▶ Records shown:
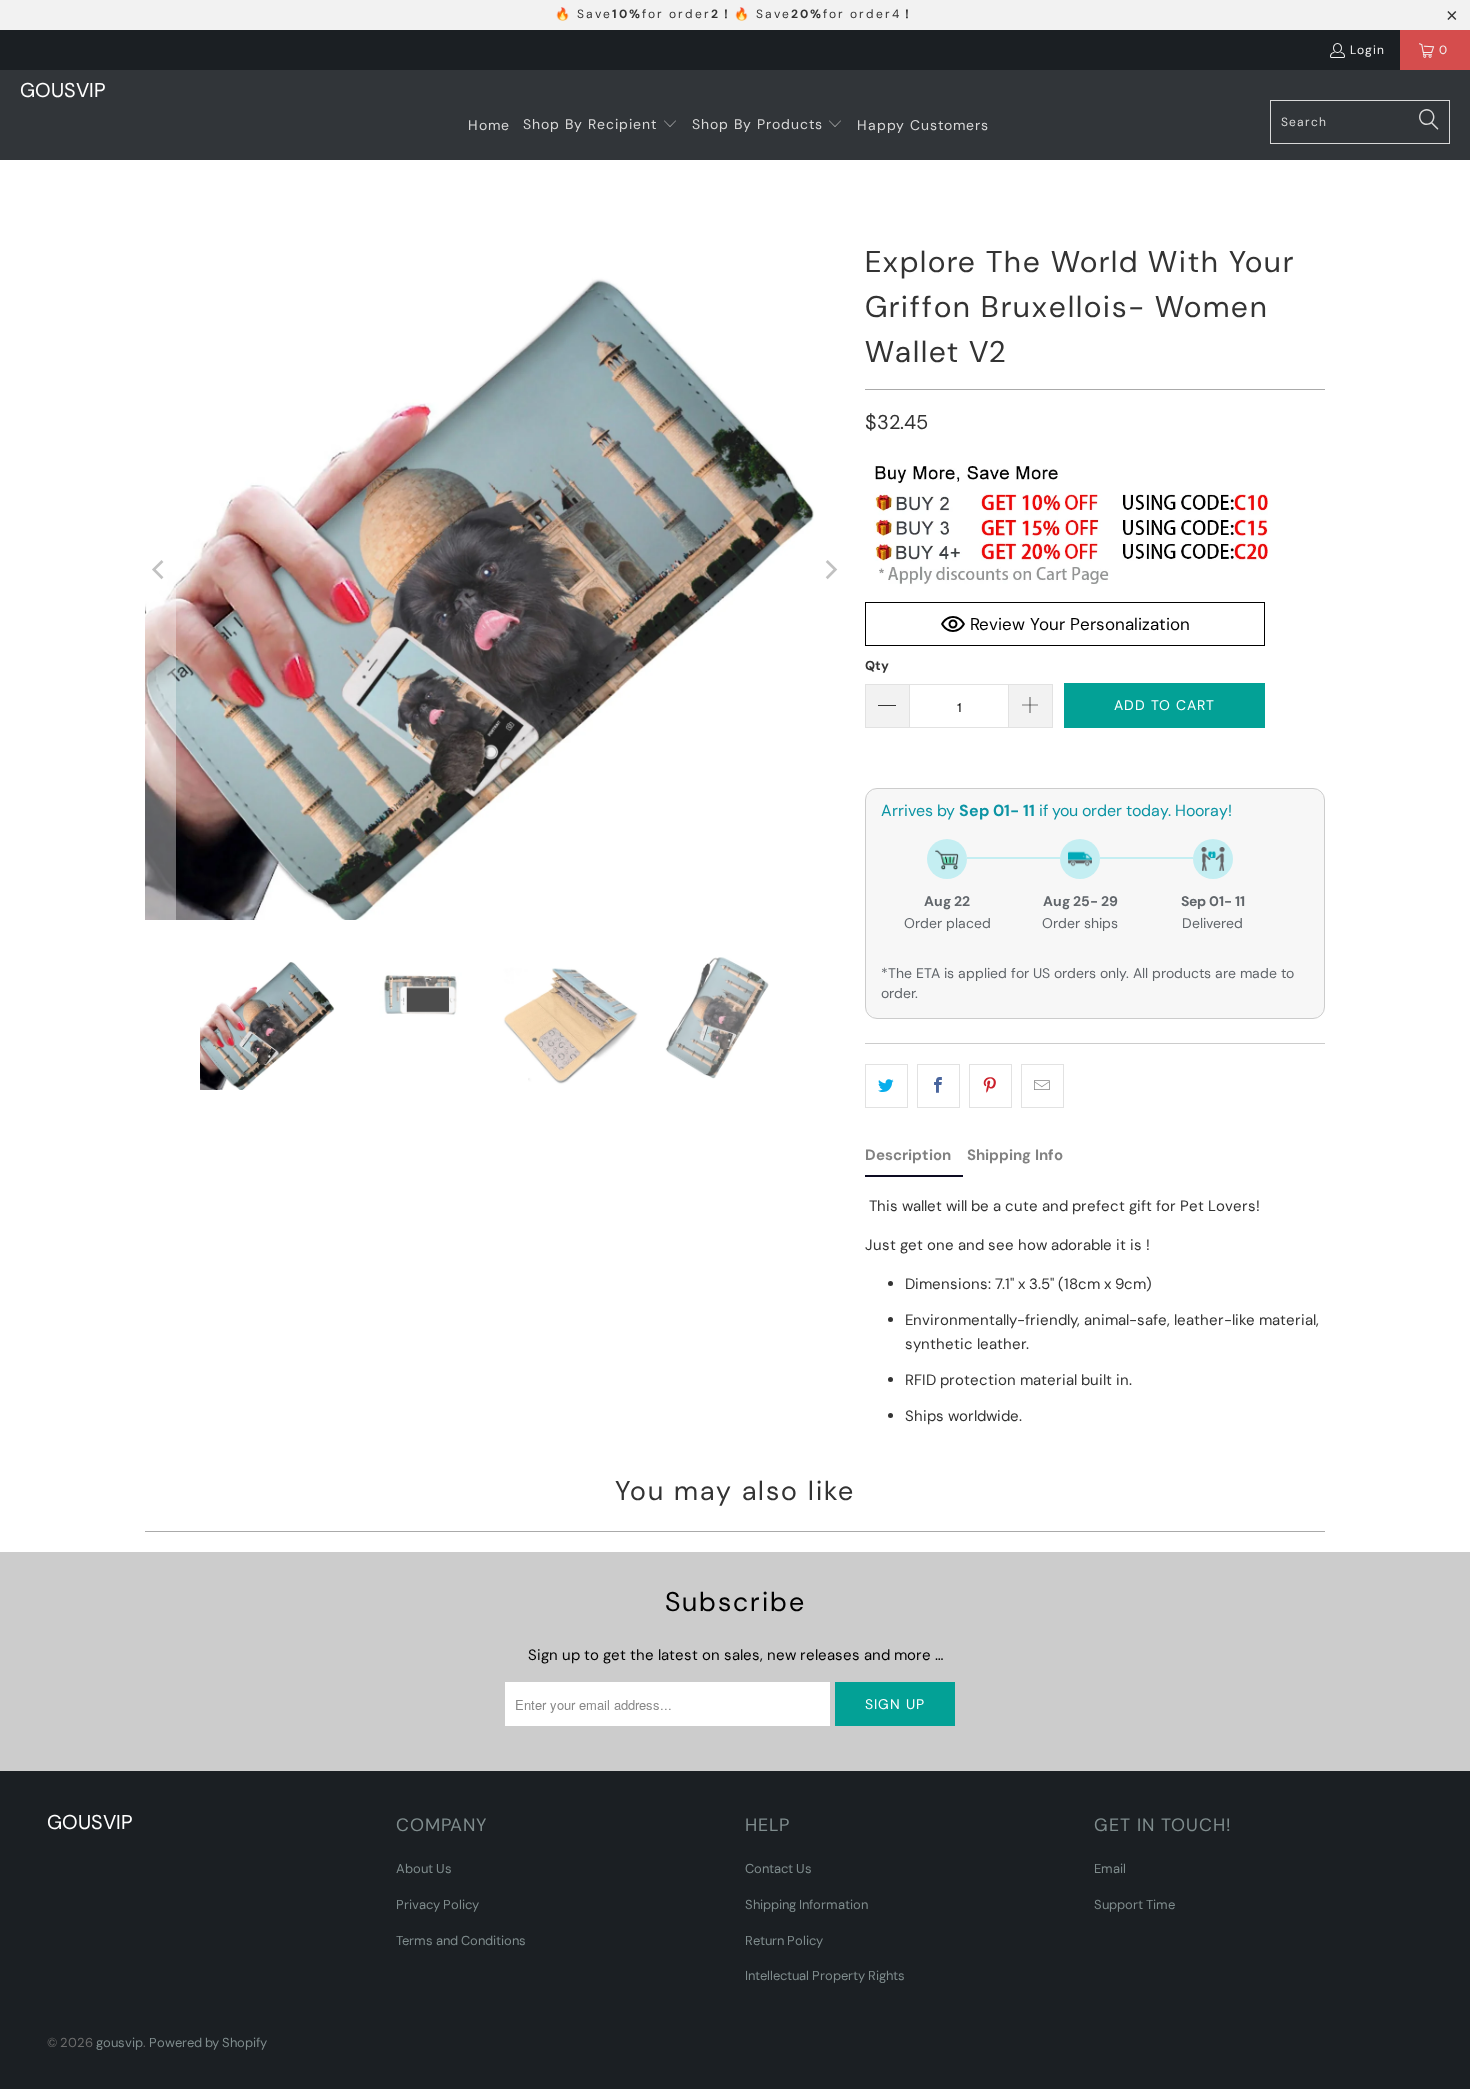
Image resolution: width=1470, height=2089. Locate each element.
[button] (600, 125)
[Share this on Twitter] (886, 1086)
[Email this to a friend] (1042, 1086)
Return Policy (784, 1940)
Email (1110, 1868)
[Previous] (160, 570)
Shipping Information (806, 1904)
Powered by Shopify (208, 2042)
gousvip (119, 2042)
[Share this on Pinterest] (990, 1086)
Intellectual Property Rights (825, 1975)
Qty (877, 665)
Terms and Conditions (461, 1940)
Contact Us (778, 1868)
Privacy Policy (437, 1904)
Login (1367, 50)
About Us (424, 1868)
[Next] (830, 570)
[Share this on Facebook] (938, 1086)
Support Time (1134, 1904)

▶ Task to carry out: Reproduce, with both ends included, the lines from the one holding "Terms and Conditions (461, 1940)" to the end of the records above.

▶ Response:
Terms and Conditions (461, 1940)
Contact Us (778, 1868)
Privacy Policy (437, 1904)
Login (1367, 50)
About Us (424, 1868)
[Next] (830, 570)
[Share this on Facebook] (938, 1086)
Support Time (1134, 1904)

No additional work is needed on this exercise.